• **Estratto scelto**
Qualche tempo fa lessi l’opinione di un editore che sosteneva che i veri competitor dei libri non fossero gli e-book ma i videogiochi, per la loro capacità interattiva di farci vivere più vite come la buona letteratura.
Io sono d’accordo con questa opinione, e lo dico da libraio che, per decifrare i gusti degli adolescenti, si informa sempre sulle scelte videoludiche dei suddetti.
La mia esperienza di videogiocatore dura da oltre 30 anni, spesi con Commodore 64, Amiga 500, PC, Mac, e varie generazioni di Playstation e Gameboy, spaziando da genere a genere, senza mai perdere la preferenza per il mio amore più grande, quello verso i giochi di ruolo.
Personalmente riesco a giocare ormai solo a tarda sera, soprattutto per tenere lontano il mio bambino da certi effetti visivi iperrealistici che potrebbero turbarlo.
Ed avendo poco tempo a mia disposizione, quando investo in un videogioco voglio essere sicuro che sia all’altezza delle mie aspettative, dando priorità assoluta alla qualità della storia. Nei giochi di oggi infatti, l’aspetto narrativo è quello che secondo me tende a fare davvero la differenza.
Se infatti per le potenzialità delle macchine a nostra disposizione, grafica, sonoro e giocabilità devono essere dati per scontati, l’aspetto narrativo prescinde invece da tutto questo, e finisce per diventare fondamentale, soprattutto quando si ha a che fare con storie che si svolgono in un arco di gioco di oltre sessanta ore.
Un’avventura banale o con brutti dialoghi, per quanto possa essere divertente da giocare, sarà sempre penalizzante dal punto di vista dell’esperienza e, per quelle che sono le scelte di successo tra i titoli degli ultimi anni, sembra che le case produttrici si stiano rendendo conto dell’esigenza di spendere meglio le risorse a loro disposizione per migliorare questo aspetto, soprattutto verso chi cerca una forma di evasione matura in quell’oretta spesa a massacrare orchi, alieni o fantasmi.

• **Compiti da svolgere**
1) Nell'estratto sui videogiochi, quali sono secondo l'editore citato i veri concorrenti dei libri?
2) Prosegui il testo sui videogiochi e sulla loro narrazione a partire dalla sua ultima frase.

• **Dati grezzi**
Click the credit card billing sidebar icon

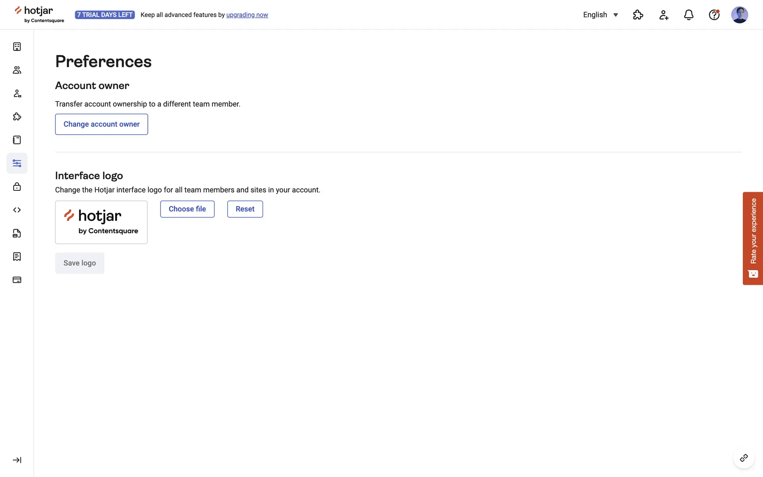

• **Risultati in ordine**
1) I videogiochi, non gli e-book.

2)
Ci sono storie che si formano in funzione delle scelte del giocatore, altre che si scoprono durante il gioco, altre ancora che rimangono sullo sfondo, e assumono il ruolo di canovaccio sul quale appuntare i propri pensieri. Ma rimangono comunque storie, fruibili in prima persona anche attraverso una forma di lettura tecnicamente diversa da quella di un romanzo, ma comunque a metà tra il narrativo e il cinematografico. In alcuni casi una vera e propria forma di iperletteratura.
Oggi chi cerca archi narrativi complessi o coinvolgenti può inoltrarsi nei cupi meandri della saga di Dark Souls, nella quale la storia è quasi un mistero da decifrare e orientare con scelte più o meno consapevoli, ma in cui è possibile respirare la stessa atmosfera soffocante delle miniere di Moria.
Ci sono poi l’epopea di Dragon Age, nella quale si determinano le sorti politiche di un regno attraverso opzioni che contemplano anche la sfera sessuale, il revival da dopobomba che si può vivere nei radioattivi confini di Fallout, il magnifico Oblivion, già più vecchiotto ma sempre meraviglioso, soprattutto per la straordinaria qualità della vicenda narrata, inferiore per tecnica al suo seguito Skyrim, di certo più bello da vedere e giocare ma che aveva nella pochezza della vicenda principale un imperdonabile punto di debolezza.
E per concludere il bellissimo The Witcher, di cui ho provato solo il terzo episodio ma che, pur non essendo strabiliante per giocabilità, ha saputo catturarmi come non succedeva da moltissimo tempo proprio per lo straordinario impatto narrativo. Nel gioco, la vicenda segue i passi di Geralt di Rivia, un witcher o strigo, cioè un cacciatore di mostri, temuto dalle persone comuni e addentro ai misteri del bene e del male. Un personaggio accattivante e originale, dai sentimenti incerti, pronto a curare i propri interessi come un professionista, ma non privo di umanità e senso dell’onore. Questo personaggio dai capelli bianchi, affascinante seduttore sterile e pieno di cicatrici, vive avventure non dissimili dai protagonisti dei giochi citati, ma ha dalla sua un mondo nato sulla carta, sviscerato dal polacco Andrzej Sapkowski in una lunga serie di romanzi da cui è stato possibile attingere a piene mani per la realizzazione di un mondo di qualità superiore, reso indimenticabile dalla qualità dei dialoghi.
Che sia questo il passaggio definitivo verso un rapporto più intrinseco tra letteratura e videogiochi? Siamo pronti a vivere l’eXistenZ di Cronenberg? Non ci resta che aspettare, senza smettere di essere esigenti.
Buone vacanze!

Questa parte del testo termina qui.